The Many Problems with New York’s Proposed Minimum Wage Reimbursement Credit
March 25, 2013. This was to have been the year New York caught up with the 19 other states and the District of Columbia with a minimum wage above the $7.25 an hour federal level. Minimum wage legislation that passed the Assembly also would have indexed the minimum wage in future years—as 10 other states do—so that inflation would not steadily erode its purchasing power. However, the agreement reached over the weekend in Albany falls far short. It increases the minimum wage to $8.00 an hour on the last day of 2013, to $8.75 a year later, and to $9.00 an hour on the last day of 2015, but it leaves out indexation and treats tipped workers inadequately.
But the overall minimum wage package is even worse – a lot worse because of an ill conceived and poorly drafted tax break that has been added to the mix.
Despite a complete absence of compelling evidence regarding any need or justification, Albany is poised to enact a “minimum wage reimbursement credit” that flies in the face of sound tax policy, good labor market practice, or common sense. One step forward, four steps backward.

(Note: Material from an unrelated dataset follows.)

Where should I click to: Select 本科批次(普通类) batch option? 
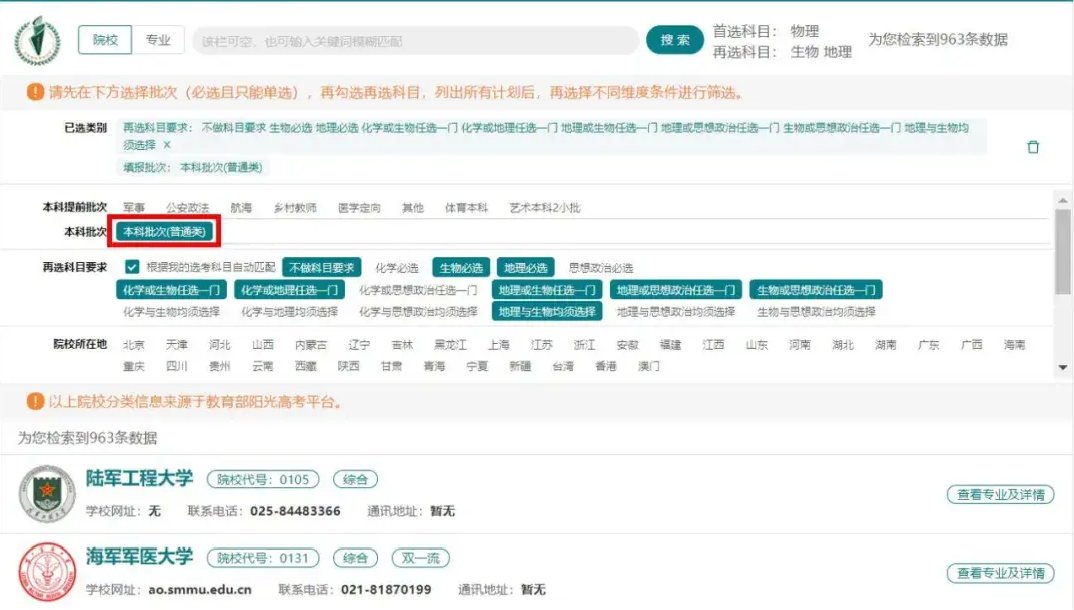(163, 231)
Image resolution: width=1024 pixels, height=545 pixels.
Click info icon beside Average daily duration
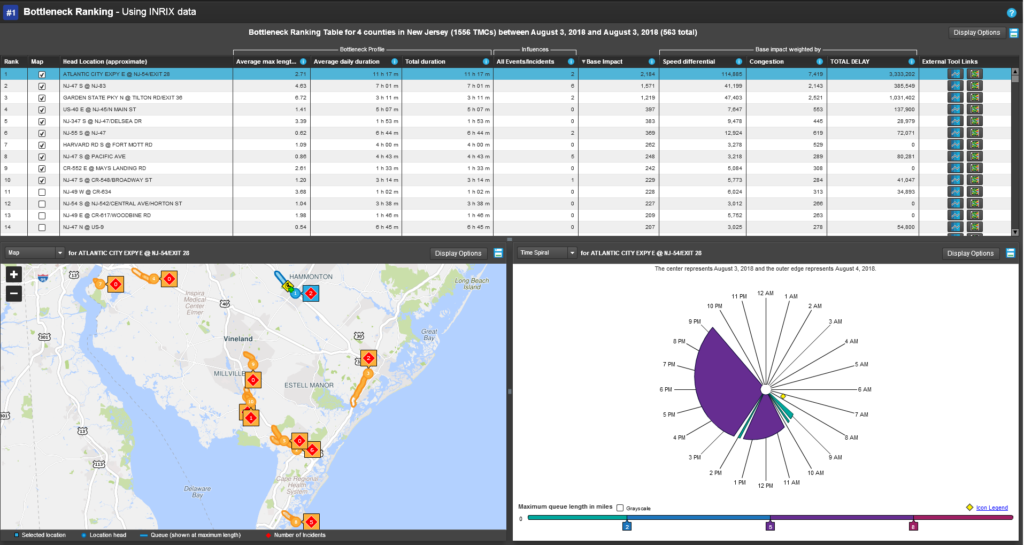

The minimum wage tax credit is part EE in the budget package’s revenue bill (S2609D/A3009D). In the first year (2014) in which the new minimum wage of $8.00 an hour would be in effect, the tax credit would pay employers for all of the increase for any workers between the age of 16 and 19 that they pay at the $8.00 an hour level. In the second year (2015), it would pay employers $1.31 for such teenage workers paid at the $8.75 level, and for the years 2016-2018, it would pay employers $1.35 an hour for such teenage workers paid at the $9.00 an hour level. A very perverse part of the tax credit is that the employer only gets the credit if the employee is paid exactly the minimum wage.
This takes income polarization and policies that deprive workers of fair pay and a decent living to new heights–we’re about to become the first state to make a minimum wage a maximum wage at the same time! Michigan and Wisconsin move over—New York wants to officially discourage pay increases. Think about it—starting in 2016, New York will reward employers up to $2,808 per teenage worker for keeping wages flat for three years ($2,808 is the $1.35 hourly tax credit times 40 hours a week times 52 weeks).
There are numerous other ways the new tax credit merely falls well short in the sound policy and common sense department:
1. While this credit was conceived as a way to limit the impact of the increased minimum wage on small business, the proposed legislation:
- is available to all employers including giant corporations such as Walmart and McDonalds, and
- even makes the credit available to Verizon and other public utilities (Article 9 of the Tax Law); banks (Article 32); and insurance companies (Article 33).
2. Unlike the New York Youth Works tax credit, the new Minimum Wage Reimbursement Credit (MWRC) for employing students between the ages of 16 and 19 at the minimum wage:
- is open-ended as to cost, whereas the cost of the Youth Works program is capped at $25 million for the first two years, and at $6 million in subsequent years,
- does not require participating employers to agree to the disclosure of their participation or disclosure of the magnitude of the credits that they receive,
- has a much weaker prohibition on the “gaming” of the system to benefit from the credits available. (The new MWRC’s only safeguard in this regard is that “An employer shall not discharge an employee and hire an eligible employee solely for the purpose of qualifying for this credit.” At the very least, credits should not be available to employers for hiring teenagers for positions previously filled by adults.)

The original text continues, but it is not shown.